在tensorflow中可以使用tensorboard來查看訓練過程中loss的變化,來判斷模型是否已經收斂 ,或者需要查看train dataset與dev dataset上效果來判斷是否有過擬合的現象。
pytorch中已經集成了tensorboard的API,不用再使用tensorboardX來調用api了。但是啓動tensorboard的web頁面時,需要安裝tensorboard。並且不需要再安裝tensorflow了,就可以完成監控指標的刷新。
用一個CNN的的例子:
# -*- encoding: utf-8 -*-
import warnings
# pytorch=1.4.0
# tensorboard=1.14.0
warnings.filterwarnings('ignore')
import matplotlib.pyplot as plt
import numpy as np
import torch
import torchvision
import torch.nn as nn
import torch.nn.functional as F
from torch.optim import Adam
from torch.utils.tensorboard import SummaryWriter
from torchvision.transforms import transforms
# transform = transforms.Compose([transforms.ToTensor(), transforms.Normalize((0.5,), (0.5))])
transform = transforms.Compose(
[transforms.ToTensor(),
transforms.Normalize((0.5,), (0.5,))])
trainset = torchvision.datasets.FashionMNIST('./data', download=True, train=True, transform=transform)
testset = torchvision.datasets.FashionMNIST('./data', download=True, train=False, transform=transform)
trainloader = torch.utils.data.DataLoader(trainset, batch_size=4, shuffle=True, num_workers=2)
testloader = torch.utils.data.DataLoader(testset, batch_size=4, shuffle=False, num_workers=2)
dataiter = iter(trainloader)
images, labels = dataiter.next()
# create grid of images
img_grid = torchvision.utils.make_grid(images)
def matplotlib_imshow(img, one_channel=False):
if one_channel:
img = img.mean(dim=0)
img = img / 2 + 0.5 # unnormalize
npimg = img.numpy()
if one_channel:
plt.imshow(npimg, cmap="Greys")
else:
plt.imshow(np.transpose(npimg, (1, 2, 0)))
# show images
matplotlib_imshow(img_grid, one_channel=True)
writer = SummaryWriter('runs/experiment', flush_secs=1)
# write to tensorboard
writer.add_image('four_fashion_mnist_images', img_grid)
class Net(nn.Module):
def __init__(self):
super(Net, self).__init__()
--
根据选段,在 PyTorch 中启动 TensorBoard 的网页时需要安装什么?

(所给信息)
--
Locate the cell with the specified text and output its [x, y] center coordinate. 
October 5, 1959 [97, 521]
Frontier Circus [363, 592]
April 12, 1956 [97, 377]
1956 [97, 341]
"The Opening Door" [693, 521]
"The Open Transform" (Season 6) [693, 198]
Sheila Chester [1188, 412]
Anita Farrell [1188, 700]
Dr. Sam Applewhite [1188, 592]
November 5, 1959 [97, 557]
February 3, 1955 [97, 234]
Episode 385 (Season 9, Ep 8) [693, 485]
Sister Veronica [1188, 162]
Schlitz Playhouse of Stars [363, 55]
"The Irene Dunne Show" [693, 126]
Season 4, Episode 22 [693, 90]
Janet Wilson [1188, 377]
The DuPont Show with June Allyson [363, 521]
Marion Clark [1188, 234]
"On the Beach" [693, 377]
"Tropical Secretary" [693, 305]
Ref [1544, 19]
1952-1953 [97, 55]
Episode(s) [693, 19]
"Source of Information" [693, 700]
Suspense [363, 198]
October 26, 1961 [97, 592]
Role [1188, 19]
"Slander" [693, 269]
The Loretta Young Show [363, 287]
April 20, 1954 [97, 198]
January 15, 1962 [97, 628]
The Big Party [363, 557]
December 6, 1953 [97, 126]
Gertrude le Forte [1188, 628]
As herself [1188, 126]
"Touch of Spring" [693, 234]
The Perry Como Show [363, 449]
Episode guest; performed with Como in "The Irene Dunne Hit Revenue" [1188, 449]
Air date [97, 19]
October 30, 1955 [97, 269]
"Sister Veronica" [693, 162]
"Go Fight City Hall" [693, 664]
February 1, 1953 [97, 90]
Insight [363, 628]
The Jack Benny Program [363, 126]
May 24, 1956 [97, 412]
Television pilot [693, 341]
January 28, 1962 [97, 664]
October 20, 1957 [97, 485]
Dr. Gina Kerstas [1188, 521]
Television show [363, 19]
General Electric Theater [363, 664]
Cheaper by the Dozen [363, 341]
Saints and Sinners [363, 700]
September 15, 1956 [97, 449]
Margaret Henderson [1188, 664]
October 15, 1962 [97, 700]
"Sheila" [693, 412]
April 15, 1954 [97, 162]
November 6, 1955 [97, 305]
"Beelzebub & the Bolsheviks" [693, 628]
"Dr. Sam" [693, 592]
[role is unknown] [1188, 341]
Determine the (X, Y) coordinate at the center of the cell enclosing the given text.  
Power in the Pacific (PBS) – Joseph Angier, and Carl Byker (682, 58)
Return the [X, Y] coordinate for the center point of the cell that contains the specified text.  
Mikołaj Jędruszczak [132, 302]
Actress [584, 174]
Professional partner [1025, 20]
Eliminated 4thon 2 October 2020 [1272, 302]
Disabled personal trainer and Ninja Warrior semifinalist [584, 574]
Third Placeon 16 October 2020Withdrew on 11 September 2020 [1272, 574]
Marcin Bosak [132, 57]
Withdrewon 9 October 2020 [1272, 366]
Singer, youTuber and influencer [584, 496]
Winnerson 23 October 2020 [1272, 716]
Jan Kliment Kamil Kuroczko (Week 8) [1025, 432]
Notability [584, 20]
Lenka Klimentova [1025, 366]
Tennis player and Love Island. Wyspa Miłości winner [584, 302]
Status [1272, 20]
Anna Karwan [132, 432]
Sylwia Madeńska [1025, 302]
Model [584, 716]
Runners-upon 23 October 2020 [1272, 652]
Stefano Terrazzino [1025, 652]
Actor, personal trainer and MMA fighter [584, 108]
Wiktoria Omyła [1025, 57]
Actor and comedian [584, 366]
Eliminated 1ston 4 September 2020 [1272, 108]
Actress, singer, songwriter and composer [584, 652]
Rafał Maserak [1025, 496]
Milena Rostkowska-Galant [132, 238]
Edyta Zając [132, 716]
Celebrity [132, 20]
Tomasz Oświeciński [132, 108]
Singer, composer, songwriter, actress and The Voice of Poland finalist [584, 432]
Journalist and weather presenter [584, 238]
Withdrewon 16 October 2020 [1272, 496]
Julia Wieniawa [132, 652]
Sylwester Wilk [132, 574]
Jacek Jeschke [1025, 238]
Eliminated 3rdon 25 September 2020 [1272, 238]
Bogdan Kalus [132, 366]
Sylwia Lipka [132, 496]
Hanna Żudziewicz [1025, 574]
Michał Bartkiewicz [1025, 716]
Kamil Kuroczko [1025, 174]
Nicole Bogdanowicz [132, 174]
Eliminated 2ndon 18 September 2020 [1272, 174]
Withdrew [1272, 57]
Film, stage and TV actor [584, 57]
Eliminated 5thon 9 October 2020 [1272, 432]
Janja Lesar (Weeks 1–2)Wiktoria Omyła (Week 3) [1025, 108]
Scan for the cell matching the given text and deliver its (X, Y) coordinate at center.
--
(解决方案) 需要安装 tensorboard。